Быть мужчиной - страница 15

Шрифт
Интервал


Студенты все это уже слышали, так что приходили все реже и реже. Рути его терпела не больше пятнадцати минут. Старшую дочь Бродман давно потерял. В основном она занималась тем, что бросалась под израильские бульдозеры на Западном берегу, но иногда отвлекалась на звонок домой. Однако если на звонок отвечал Бродман, а не Мира, дочь вешала трубку и возвращалась к палестинцам. Мгновение он слушал, как она дышит. «Кэрол?» Но в ответ доносился только гудок. Что он ей сделал? Хорошим отцом он не был, но неужели настолько ужасным? Погрузившись в науку, девочек он предоставил Мире. Может быть, за таким его решением читалось нечто большее? Если дочкам он и был когда-то интересен, этот интерес исчез. Вечерами, когда Мира перед сном заплетала их рыжие волосы, они одновременно расплетали тонкое кружево своих будней, делились победами и разочарованиями. Участие Бродмана в этом ритуале не требовалось и не ожидалось, так что он уходил к себе в дальнюю комнату, которую переделали в кабинет после рождения Кэрол. Но от чувства, что его прогоняют, что он беспомощен и не нужен, в нем нарастала ярость. Потом Бродман всегда сожалел о том, что успевал наговорить.

И все-таки дочери его не боялись. Они делали что хотели. Его собственные дети не несли такое сыновнее иго, какое нес он. Бродман был единственным ребенком, и предать родителей он способен был не больше, чем ударить их по лицу. Их жизни держались на нем, словно карточный домик. Отец Бродмана прибыл на остров Эллис исследователем древних языков, а на выходе оказался учителем иврита. Мать его стала уборщицей в домах богатых евреев Бронкса. Когда родился Бродман, она бросила работу, но сознание ее так и продолжило блуждать по комнатам, лестницам, углам и коридорам. Когда он был маленьким, она потерялась в блужданиях по этим пространствам. Может ли ребенок понять, когда его мать теряет себя? Бродман не понял. Когда ее забрали, он остался наедине с отцом. Отец с мрачной благочестивой дотошностью обучил сына всему, что от него ожидалось.
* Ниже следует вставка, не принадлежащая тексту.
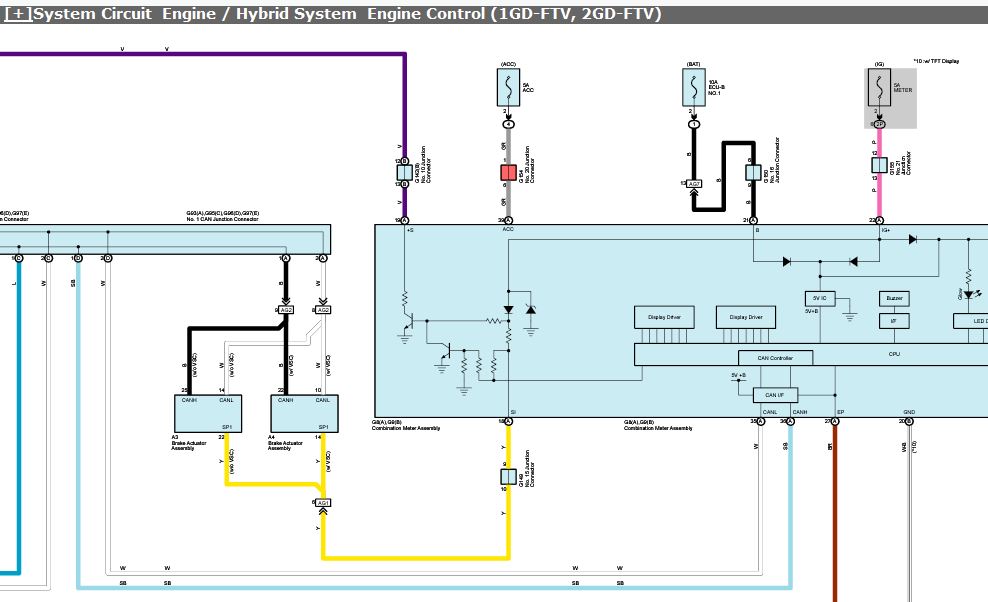Image resolution: width=988 pixels, height=602 pixels.
Task: Click the AG1 connector on yellow wire
Action: point(323,502)
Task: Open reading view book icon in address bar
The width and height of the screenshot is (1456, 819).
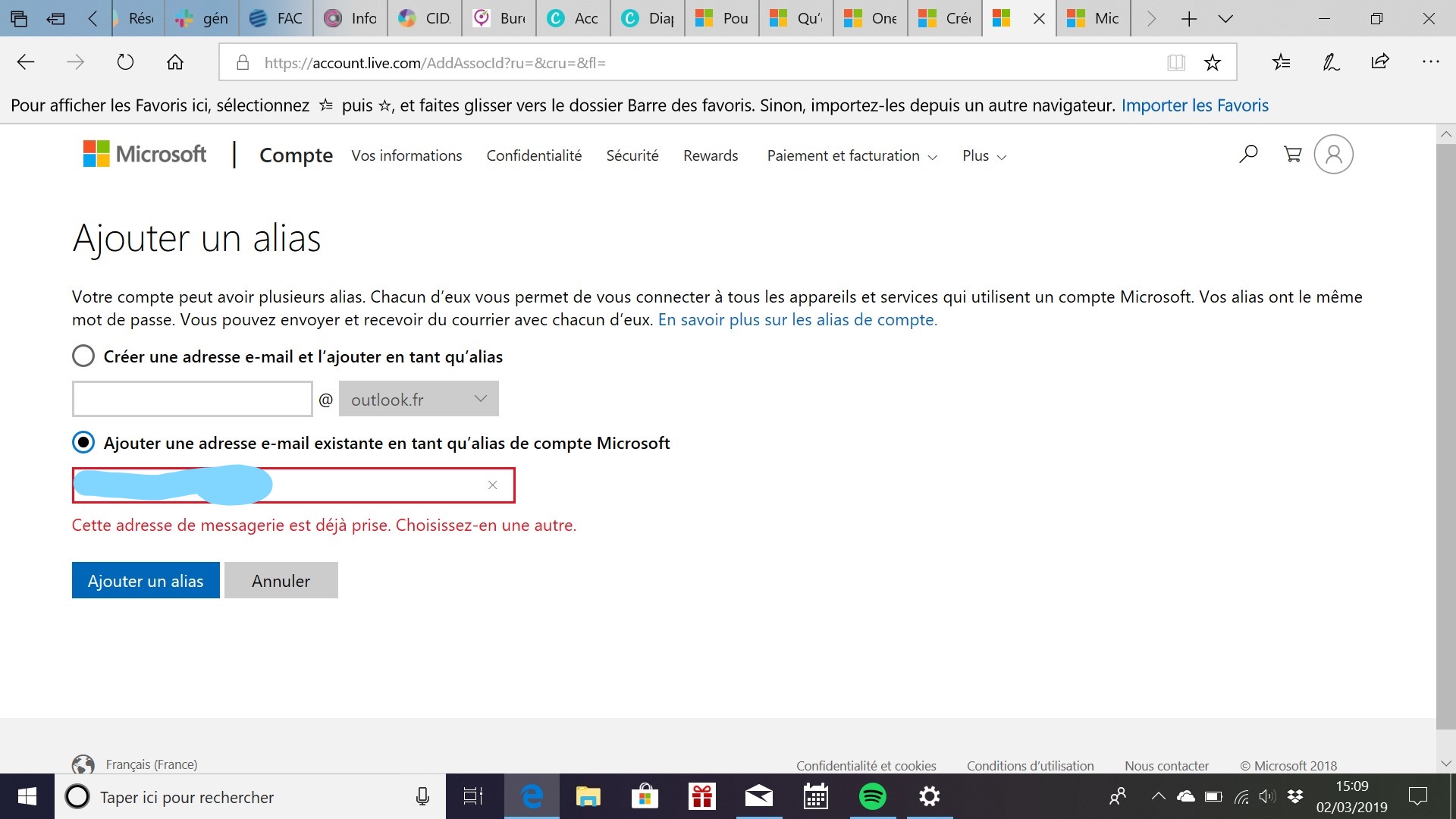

Каждый день ранним утром Бродман смотрел, как отец в холодном свете с востока повязывает тфилин для молитвы. Когда он уходил на работу, его сгорбленная фигура напоминала характерный для букв иврита изгиб, рисовать который он учил сына. Никогда Бродман не любил отца больше, чем в такие моменты, хотя позднее он сомневался, не принял ли за любовь жалость, смешанную с желанием защитить отца от дальнейшей боли.